Appraisals of the algorithm’s efficacy are often boosterish. A report on algorithmic management and app-work in the gig economy—which includes delivery drivers hired by Flex—published in Human Resource Management Journal in 2019 claimed algorithmic HRM systems play ‘a key role in accomplishing the fast and efficient market transactions’ valuable for ‘controlling workers at scale’. Despite that, even a liberal critique of the algorithmic HRM has emerged. Business ethicists claim algorithmic HRM systems can inhibit workers’ ability to ‘manage or market their capabilities’ by keeping their data hidden from them, which, for liberals, amounts to a cardinal sin.

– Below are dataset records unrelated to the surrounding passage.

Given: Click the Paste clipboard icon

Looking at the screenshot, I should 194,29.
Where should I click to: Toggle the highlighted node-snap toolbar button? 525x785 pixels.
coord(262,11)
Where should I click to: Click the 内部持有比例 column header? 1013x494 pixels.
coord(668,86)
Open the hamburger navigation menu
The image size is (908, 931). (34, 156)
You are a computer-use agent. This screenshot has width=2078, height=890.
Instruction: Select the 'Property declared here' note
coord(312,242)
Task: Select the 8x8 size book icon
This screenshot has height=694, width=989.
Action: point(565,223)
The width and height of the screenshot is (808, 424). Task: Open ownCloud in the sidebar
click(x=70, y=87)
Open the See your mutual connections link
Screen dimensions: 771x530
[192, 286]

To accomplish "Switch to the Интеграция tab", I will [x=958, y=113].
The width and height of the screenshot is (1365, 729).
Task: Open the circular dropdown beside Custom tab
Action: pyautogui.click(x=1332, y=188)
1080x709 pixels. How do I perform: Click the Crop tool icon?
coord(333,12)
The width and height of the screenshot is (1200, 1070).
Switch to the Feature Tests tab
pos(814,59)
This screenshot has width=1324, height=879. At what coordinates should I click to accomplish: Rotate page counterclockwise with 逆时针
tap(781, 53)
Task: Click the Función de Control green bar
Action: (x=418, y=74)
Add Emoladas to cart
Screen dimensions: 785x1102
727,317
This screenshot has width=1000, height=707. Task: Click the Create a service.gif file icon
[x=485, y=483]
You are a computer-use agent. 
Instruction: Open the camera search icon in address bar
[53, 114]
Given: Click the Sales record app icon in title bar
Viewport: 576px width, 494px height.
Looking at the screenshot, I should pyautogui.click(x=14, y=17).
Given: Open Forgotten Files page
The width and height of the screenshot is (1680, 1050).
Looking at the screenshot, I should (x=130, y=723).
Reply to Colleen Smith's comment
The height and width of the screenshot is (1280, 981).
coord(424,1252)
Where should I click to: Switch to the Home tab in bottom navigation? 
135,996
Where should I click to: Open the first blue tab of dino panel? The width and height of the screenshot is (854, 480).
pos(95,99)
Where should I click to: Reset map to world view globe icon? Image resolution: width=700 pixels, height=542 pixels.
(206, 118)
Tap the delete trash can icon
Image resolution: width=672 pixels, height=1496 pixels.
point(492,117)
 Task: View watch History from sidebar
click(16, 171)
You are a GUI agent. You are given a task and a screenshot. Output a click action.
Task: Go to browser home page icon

Recent victories against Amazon’s union busters nonetheless offer glimmers of hope. UNI Global has begun setting out ‘algorithmic use agreements’ that include key demands for ‘ethical algorithmic management’, including a focus on greater data transparency to show workers exactly how and why algorithms make decisions. This, many feel, is key to prying open Amazon’s black box, ensuring proper records—showing what decisions have been made, when, and why—are there the next time a challenge is launched.
But there’s scope for a modern and technically literate labour movement to go further, too. The principle of ‘human in command’—championed by the European Trade Union Confederation, among others—prevents algorithms from deciding a worker’s fate, with workers given the right to appeal to a human authorised to override the algorithm without fear of suspension or dismissal. Tightened regulation could also independently monitor algorithms like Amazon’s HRM for bias and discrimination, with the results of these audits freely available to anyone affected by algorithmic decisions—whether they’re a worker, a manager, or a union representative.
The ultimate goal, however, should be the democratisation of technology in the workplace, to be developed and applied only with the input of those who actually understand and carry out the work. Only this basic principle—as much as some may deem it utopian—can help untangle the web of injustice still being woven by companies like Amazon—and move toward the world once envisioned, in which tech works for the benefit of all.